_Dataset excerpts_.
-------

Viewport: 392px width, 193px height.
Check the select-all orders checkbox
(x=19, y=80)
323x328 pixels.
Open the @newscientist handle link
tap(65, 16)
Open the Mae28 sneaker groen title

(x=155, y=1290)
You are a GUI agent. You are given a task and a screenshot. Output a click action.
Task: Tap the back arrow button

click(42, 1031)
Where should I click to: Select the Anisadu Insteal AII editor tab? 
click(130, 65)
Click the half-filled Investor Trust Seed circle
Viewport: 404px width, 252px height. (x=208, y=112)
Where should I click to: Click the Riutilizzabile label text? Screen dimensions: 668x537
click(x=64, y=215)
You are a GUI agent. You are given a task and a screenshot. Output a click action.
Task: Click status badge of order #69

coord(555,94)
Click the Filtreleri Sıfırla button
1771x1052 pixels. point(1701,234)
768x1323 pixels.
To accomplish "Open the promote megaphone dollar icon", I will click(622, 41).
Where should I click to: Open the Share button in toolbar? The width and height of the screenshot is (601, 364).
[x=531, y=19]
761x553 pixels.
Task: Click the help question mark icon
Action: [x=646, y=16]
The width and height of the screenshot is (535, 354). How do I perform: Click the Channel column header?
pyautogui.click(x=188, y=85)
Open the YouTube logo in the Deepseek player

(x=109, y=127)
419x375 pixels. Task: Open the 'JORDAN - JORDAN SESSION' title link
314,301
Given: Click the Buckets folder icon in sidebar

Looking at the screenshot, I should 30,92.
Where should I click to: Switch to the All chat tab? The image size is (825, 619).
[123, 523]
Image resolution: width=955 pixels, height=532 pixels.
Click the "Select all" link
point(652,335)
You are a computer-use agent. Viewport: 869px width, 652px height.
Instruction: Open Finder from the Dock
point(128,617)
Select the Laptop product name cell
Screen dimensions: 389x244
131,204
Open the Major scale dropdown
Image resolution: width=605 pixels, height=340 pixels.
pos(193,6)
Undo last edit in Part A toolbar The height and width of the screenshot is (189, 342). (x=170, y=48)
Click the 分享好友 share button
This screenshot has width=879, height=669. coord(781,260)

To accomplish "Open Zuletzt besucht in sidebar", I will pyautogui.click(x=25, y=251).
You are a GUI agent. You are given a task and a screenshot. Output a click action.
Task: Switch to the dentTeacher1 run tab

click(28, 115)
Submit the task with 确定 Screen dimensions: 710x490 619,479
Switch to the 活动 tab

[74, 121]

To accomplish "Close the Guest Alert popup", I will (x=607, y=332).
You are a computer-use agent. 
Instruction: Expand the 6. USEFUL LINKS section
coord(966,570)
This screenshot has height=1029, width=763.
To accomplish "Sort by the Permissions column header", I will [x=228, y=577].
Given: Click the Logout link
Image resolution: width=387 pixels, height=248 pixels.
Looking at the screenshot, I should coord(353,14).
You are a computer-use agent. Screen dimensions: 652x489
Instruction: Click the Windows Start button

-------

_Goal of the exercise_.
Restate the data above exactly, keeping each word as it stands.

_Result below_.
Viewport: 392px width, 193px height.
Check the select-all orders checkbox
(x=19, y=80)
323x328 pixels.
Open the @newscientist handle link
tap(65, 16)
Open the Mae28 sneaker groen title

(x=155, y=1290)
You are a GUI agent. You are given a task and a screenshot. Output a click action.
Task: Tap the back arrow button

click(42, 1031)
Where should I click to: Select the Anisadu Insteal AII editor tab? 
click(130, 65)
Click the half-filled Investor Trust Seed circle
Viewport: 404px width, 252px height. (x=208, y=112)
Where should I click to: Click the Riutilizzabile label text? Screen dimensions: 668x537
click(x=64, y=215)
You are a GUI agent. You are given a task and a screenshot. Output a click action.
Task: Click status badge of order #69

coord(555,94)
Click the Filtreleri Sıfırla button
1771x1052 pixels. point(1701,234)
768x1323 pixels.
To accomplish "Open the promote megaphone dollar icon", I will click(622, 41).
Where should I click to: Open the Share button in toolbar? The width and height of the screenshot is (601, 364).
[x=531, y=19]
761x553 pixels.
Task: Click the help question mark icon
Action: [x=646, y=16]
The width and height of the screenshot is (535, 354). How do I perform: Click the Channel column header?
pyautogui.click(x=188, y=85)
Open the YouTube logo in the Deepseek player

(x=109, y=127)
419x375 pixels. Task: Open the 'JORDAN - JORDAN SESSION' title link
314,301
Given: Click the Buckets folder icon in sidebar

Looking at the screenshot, I should 30,92.
Where should I click to: Switch to the All chat tab? The image size is (825, 619).
[123, 523]
Image resolution: width=955 pixels, height=532 pixels.
Click the "Select all" link
point(652,335)
You are a computer-use agent. Viewport: 869px width, 652px height.
Instruction: Open Finder from the Dock
point(128,617)
Select the Laptop product name cell
Screen dimensions: 389x244
131,204
Open the Major scale dropdown
Image resolution: width=605 pixels, height=340 pixels.
pos(193,6)
Undo last edit in Part A toolbar The height and width of the screenshot is (189, 342). (x=170, y=48)
Click the 分享好友 share button
This screenshot has width=879, height=669. coord(781,260)

To accomplish "Open Zuletzt besucht in sidebar", I will pyautogui.click(x=25, y=251).
You are a GUI agent. You are given a task and a screenshot. Output a click action.
Task: Switch to the dentTeacher1 run tab

click(28, 115)
Submit the task with 确定 Screen dimensions: 710x490 619,479
Switch to the 活动 tab

[74, 121]

To accomplish "Close the Guest Alert popup", I will (x=607, y=332).
You are a computer-use agent. 
Instruction: Expand the 6. USEFUL LINKS section
coord(966,570)
This screenshot has height=1029, width=763.
To accomplish "Sort by the Permissions column header", I will [x=228, y=577].
Given: Click the Logout link
Image resolution: width=387 pixels, height=248 pixels.
Looking at the screenshot, I should coord(353,14).
You are a computer-use agent. Screen dimensions: 652x489
Instruction: Click the Windows Start button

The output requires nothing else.